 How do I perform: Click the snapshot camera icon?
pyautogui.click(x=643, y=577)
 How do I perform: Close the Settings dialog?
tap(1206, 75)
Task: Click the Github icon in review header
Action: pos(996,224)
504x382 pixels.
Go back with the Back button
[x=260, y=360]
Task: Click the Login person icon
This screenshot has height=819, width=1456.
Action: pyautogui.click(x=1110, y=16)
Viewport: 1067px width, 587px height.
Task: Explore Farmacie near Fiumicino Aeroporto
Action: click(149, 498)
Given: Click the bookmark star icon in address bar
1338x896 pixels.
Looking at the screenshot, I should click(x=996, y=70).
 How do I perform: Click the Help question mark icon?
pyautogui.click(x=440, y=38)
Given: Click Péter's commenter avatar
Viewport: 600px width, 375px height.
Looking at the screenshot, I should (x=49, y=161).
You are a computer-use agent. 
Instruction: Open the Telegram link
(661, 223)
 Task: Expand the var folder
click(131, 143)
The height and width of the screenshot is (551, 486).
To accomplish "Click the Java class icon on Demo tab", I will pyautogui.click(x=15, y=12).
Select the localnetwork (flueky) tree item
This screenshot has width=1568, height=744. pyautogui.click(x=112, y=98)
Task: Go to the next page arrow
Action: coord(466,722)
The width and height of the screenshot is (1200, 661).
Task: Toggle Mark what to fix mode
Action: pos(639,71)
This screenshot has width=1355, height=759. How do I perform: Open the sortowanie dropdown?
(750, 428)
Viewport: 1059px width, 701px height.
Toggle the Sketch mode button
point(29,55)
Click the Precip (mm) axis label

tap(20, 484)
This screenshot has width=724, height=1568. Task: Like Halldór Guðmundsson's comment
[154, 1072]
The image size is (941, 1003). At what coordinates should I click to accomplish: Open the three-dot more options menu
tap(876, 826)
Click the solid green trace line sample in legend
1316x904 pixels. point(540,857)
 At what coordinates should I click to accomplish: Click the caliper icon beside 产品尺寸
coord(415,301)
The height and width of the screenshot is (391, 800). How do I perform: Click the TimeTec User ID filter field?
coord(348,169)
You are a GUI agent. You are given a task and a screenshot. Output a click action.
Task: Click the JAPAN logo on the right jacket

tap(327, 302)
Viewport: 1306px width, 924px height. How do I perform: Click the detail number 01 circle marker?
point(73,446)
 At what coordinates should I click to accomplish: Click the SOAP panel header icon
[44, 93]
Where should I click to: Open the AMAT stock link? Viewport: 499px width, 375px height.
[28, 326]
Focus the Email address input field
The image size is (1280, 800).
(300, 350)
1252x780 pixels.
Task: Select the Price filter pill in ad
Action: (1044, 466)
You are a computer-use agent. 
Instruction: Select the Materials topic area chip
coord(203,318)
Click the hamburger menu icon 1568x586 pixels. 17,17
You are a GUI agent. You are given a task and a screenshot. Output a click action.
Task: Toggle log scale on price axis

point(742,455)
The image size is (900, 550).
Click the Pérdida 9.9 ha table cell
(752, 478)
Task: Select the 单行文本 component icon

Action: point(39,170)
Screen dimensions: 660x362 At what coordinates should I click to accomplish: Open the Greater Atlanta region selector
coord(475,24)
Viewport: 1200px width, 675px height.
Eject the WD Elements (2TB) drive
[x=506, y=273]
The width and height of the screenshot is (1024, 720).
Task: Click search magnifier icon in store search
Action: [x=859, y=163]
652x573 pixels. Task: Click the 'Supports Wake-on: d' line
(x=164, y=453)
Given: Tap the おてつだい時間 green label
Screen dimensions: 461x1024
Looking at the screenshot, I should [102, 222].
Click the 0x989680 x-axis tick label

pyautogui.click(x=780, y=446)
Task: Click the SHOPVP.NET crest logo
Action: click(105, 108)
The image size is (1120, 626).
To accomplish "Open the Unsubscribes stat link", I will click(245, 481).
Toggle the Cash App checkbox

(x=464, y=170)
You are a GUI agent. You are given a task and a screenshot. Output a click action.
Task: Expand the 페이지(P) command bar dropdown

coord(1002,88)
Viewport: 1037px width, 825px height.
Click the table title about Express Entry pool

+-------+

Taking the entries above, write out exactly each line from the one holding "At what coordinates should I click to accomplish: Click the SOAP" to the one holding "Viewport: 1200px width, 675px height.", both included, and stop there.

 At what coordinates should I click to accomplish: Click the SOAP panel header icon
[44, 93]
Where should I click to: Open the AMAT stock link? Viewport: 499px width, 375px height.
[28, 326]
Focus the Email address input field
The image size is (1280, 800).
(300, 350)
1252x780 pixels.
Task: Select the Price filter pill in ad
Action: (1044, 466)
You are a computer-use agent. 
Instruction: Select the Materials topic area chip
coord(203,318)
Click the hamburger menu icon 1568x586 pixels. 17,17
You are a GUI agent. You are given a task and a screenshot. Output a click action.
Task: Toggle log scale on price axis

point(742,455)
The image size is (900, 550).
Click the Pérdida 9.9 ha table cell
(752, 478)
Task: Select the 单行文本 component icon

Action: point(39,170)
Screen dimensions: 660x362 At what coordinates should I click to accomplish: Open the Greater Atlanta region selector
coord(475,24)
Viewport: 1200px width, 675px height.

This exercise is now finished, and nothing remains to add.